Because of the constant whining by those who supported the loser of the recent election, I have decided to post this “divorce proposal”. Those who supported the loser of the recent election continue to state that their loser candidate “won the popular vote”. Apparently, they did not read that the election was based on Electoral College votes, and not the popular vote. The Electoral College method of electing the President is in the Constitution, but I guess they were too busy reading about Global warming to read anything in the Constitution. They remind me of an avid football fan who just can’t get over that his/her team lost.

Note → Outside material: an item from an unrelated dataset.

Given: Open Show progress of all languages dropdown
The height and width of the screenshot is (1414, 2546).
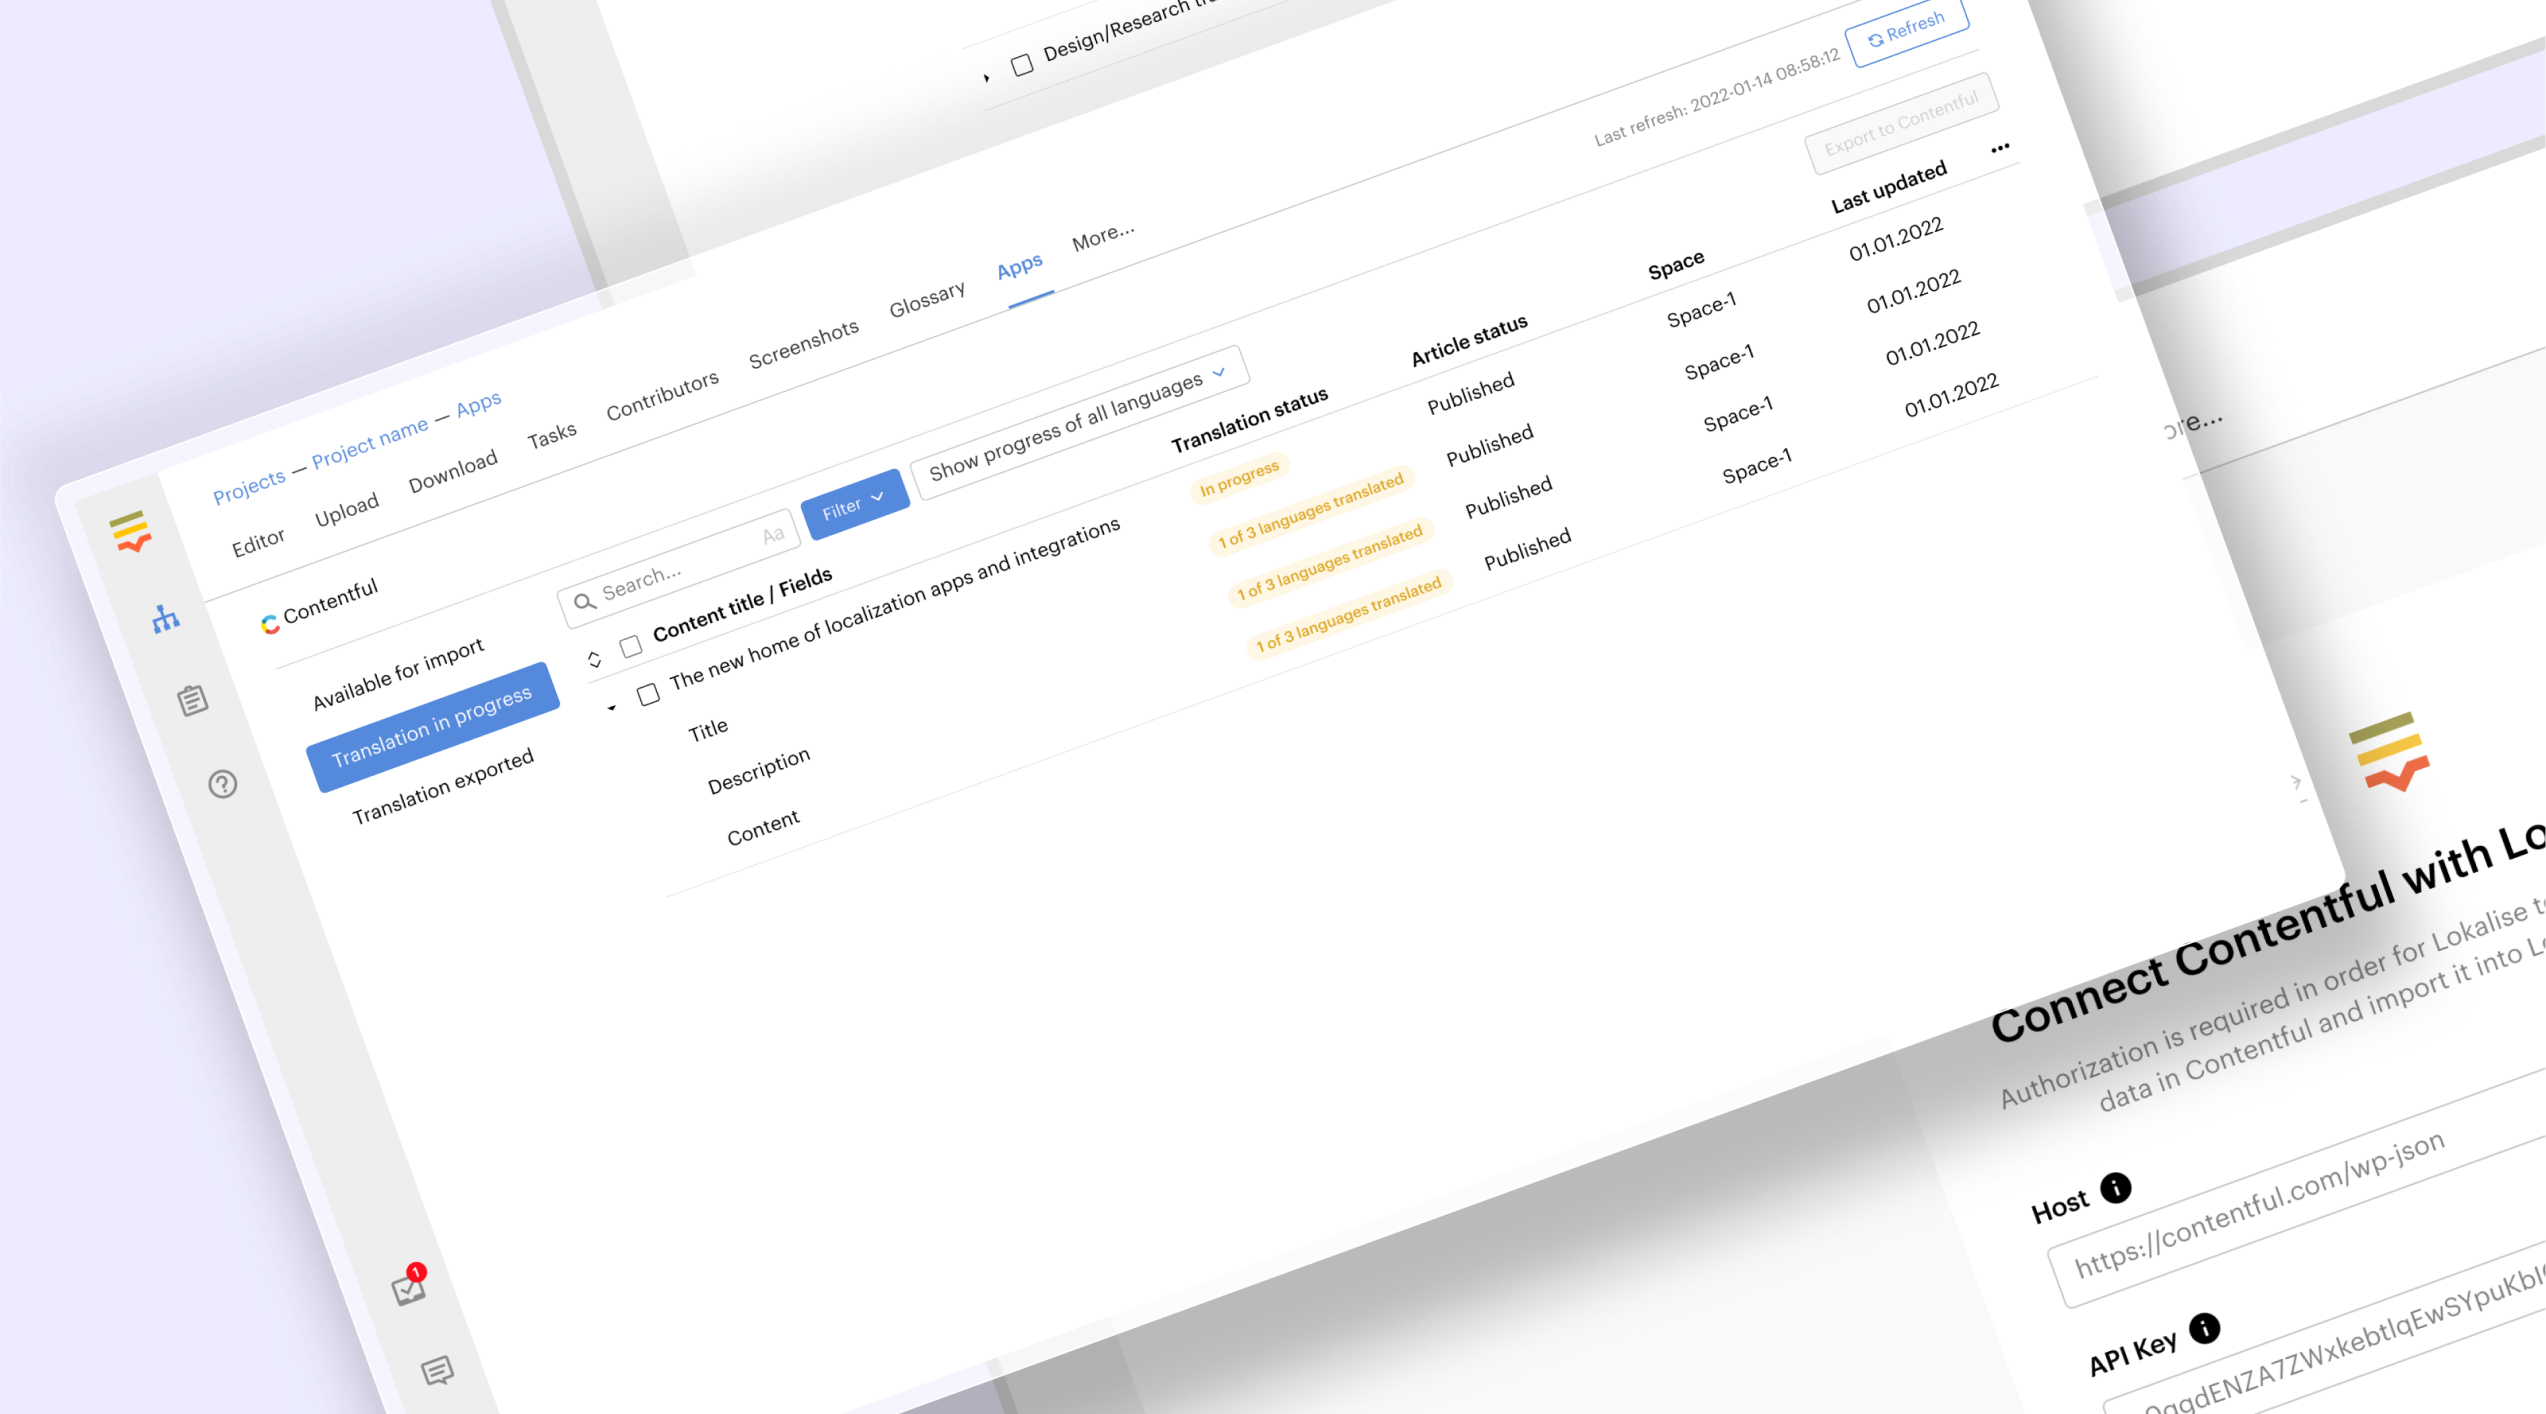Looking at the screenshot, I should tap(1078, 425).
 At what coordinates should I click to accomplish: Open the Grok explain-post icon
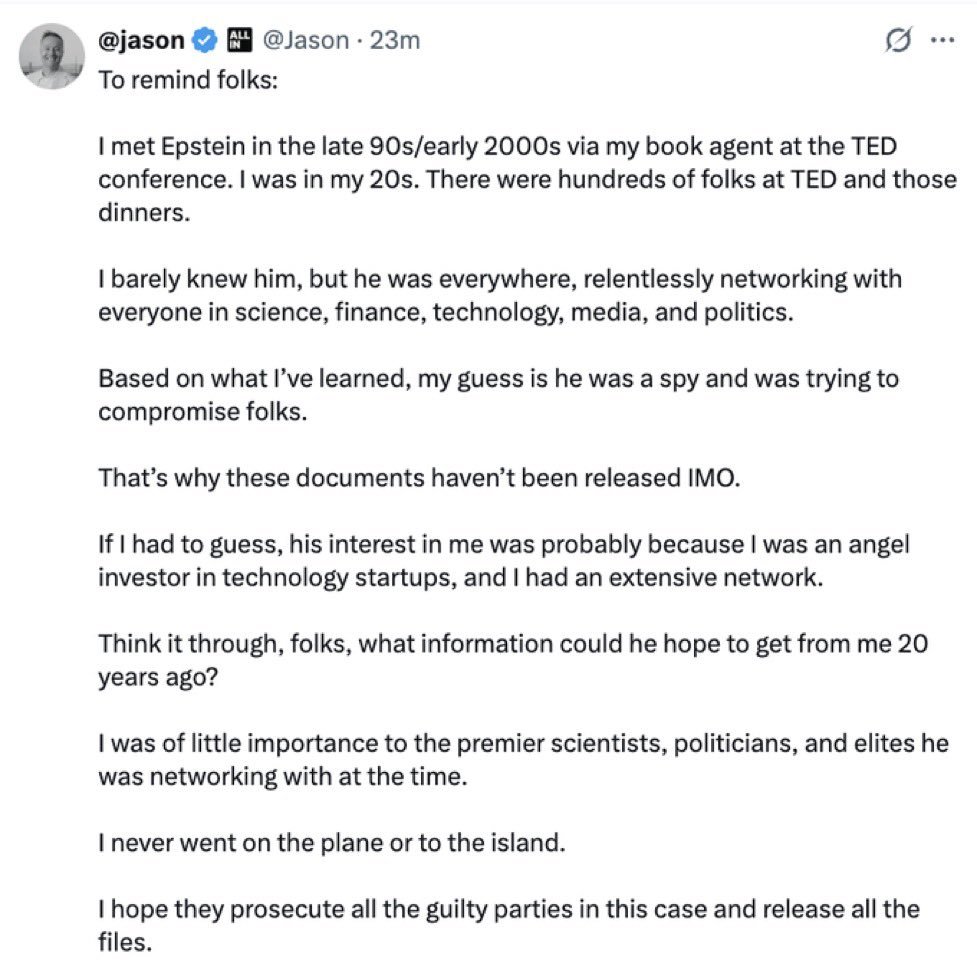click(x=898, y=41)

The football fan will try and find ways to point out that their team was better, like “we had more total yards than they did” or “we marched up and down the field on them”. Unfortunately for that fan, the winner is decided by the points scored, not by total yards.

Given the fact those that supported the loser of the last election will not stop whining, I propose this divorce agreement.
(I did not write the following, only agree with it)

*Our two ideological sides of America cannot and will not ever agree on what is right for us all, so let's just end it on friendly terms. We can smile and chalk it up to irreconcilable differences and go our own way.

Here is our separation agreement:

Our two groups can equitably divide up the country by landmass each taking a similar portion. That will be the difficult part, but I am sure our two sides can come to a friendly agreement. After that, it should be relatively easy! Our respective representatives can effortlessly divide other assets since both sides have such distinct and disparate tastes.

We don't like re-distributive taxes so you can keep them.
You are welcome to the liberal judges and the ACLU.
Since you hate guns and war, we'll take our firearms, the cops, the NRA and the military.
We'll take the nasty, smelly oil industry and the coal mines, and you can go with wind, solar and bio-diesel.
You can keep Oprah, Michael Moore and Rosie O'Donnell. You are, however, responsible for finding a bio-diesel vehicle big enough to move all three of them.
We'll keep capitalism, greedy corporations, pharmaceutical companies, Wal-Mart and Wall Street.
You can have your beloved lifelong welfare dwellers, food stamps, homeless, homeboys, druggies and illegal aliens.
We'll keep the greedy CEO's and rednecks.
We'll keep Bill O’Reilly and Bibles and give you NBC and Hollywood.
You can make nice with Iran and Palestine and we'll retain the right to invade and hammer places that threaten us.
You can have the peaceniks and war protesters. When our allies or our way of life are under assault, we'll help provide them security.
We'll keep our Judeo-Christian values.
You are welcome to Islam, Scientology, Humanism, political correctness and Shirley McClain. You can also have the U.N. but we will no longer be paying the bill.
We'll keep the SUV's, pickup trucks and oversize luxury cars. You can take every Volt and Leaf you can find.
You can give everyone healthcare if you can find any practicing doctors.
We'll keep "The Battle Hymn of the Republic" and "The National Anthem."
I'm sure you'll be happy to substitute "Imagine", "I'd Like to Teach the World to Sing", "Kum Ba Ya" or "We Are the World".
We'll practice trickle-down economics and you can continue to give trickle up poverty your best shot.
Since it often so offends you, we'll keep our history, our name and our flag.
Would you agree to this? If so, please pass it along to other like-minded liberal and conservative patriots and if you do not agree, just hit delete. In the spirit of friendly parting, I'll bet you might think about which one of us will need whose help in 15 years.

P.S. Also, please take Ted Turner, Sean Penn, Martin & Charlie Sheen, Barbara Streisand, ( Hanoi ) Jane Fonda, and any “celebrity” that wanted to go to Canada, Spain or any other country that would have them, with you.

P.S.S. And you won't have to press 1 for English when you call our country.

We can also give them the 20 miles inland part of the coast of California...until you get to the Redwoods.